> **WORK ORDER**
Omitting all pictures, print the lines of the listing from the one containing "Click the Named Entities (NER) icon" through the final line, both ends included, with no other text.

···

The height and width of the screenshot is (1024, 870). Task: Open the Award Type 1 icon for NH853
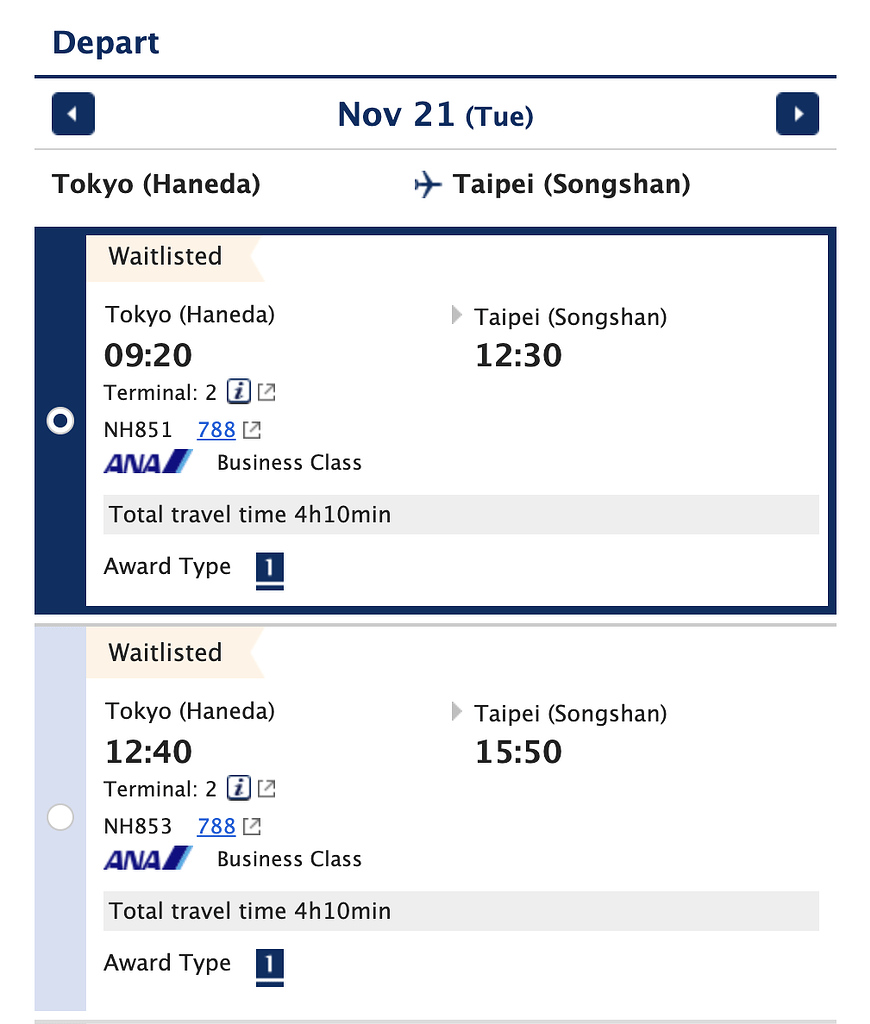pyautogui.click(x=268, y=963)
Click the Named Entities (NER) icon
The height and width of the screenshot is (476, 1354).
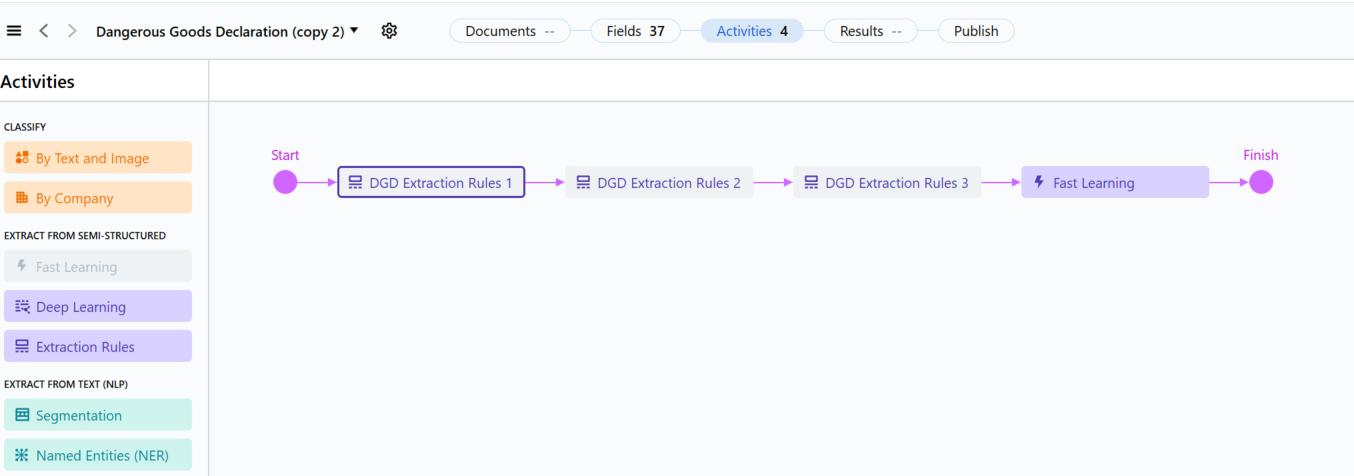22,455
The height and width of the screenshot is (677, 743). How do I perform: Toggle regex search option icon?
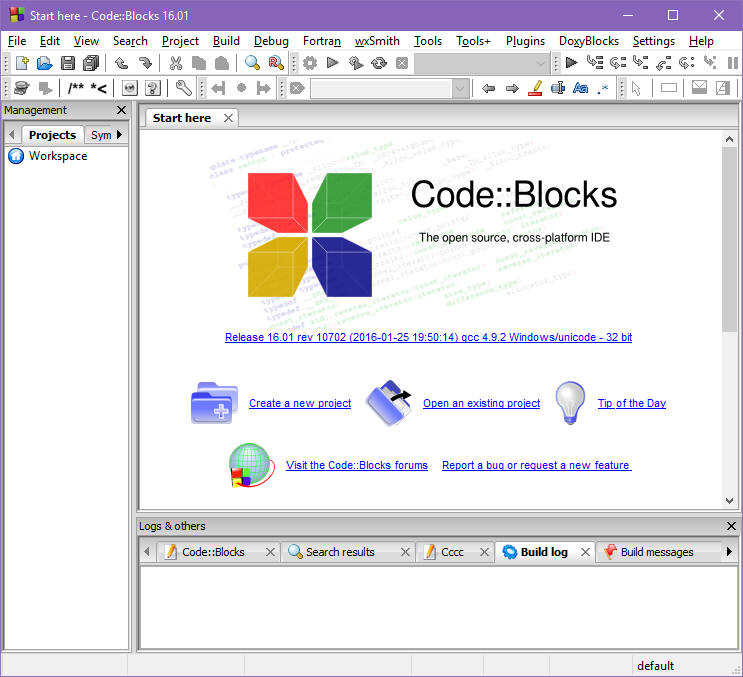click(602, 88)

···

> **TASK ANSWER**
Click the Named Entities (NER) icon
The height and width of the screenshot is (476, 1354).
22,455
The height and width of the screenshot is (677, 743). How do I perform: Toggle regex search option icon?
click(602, 88)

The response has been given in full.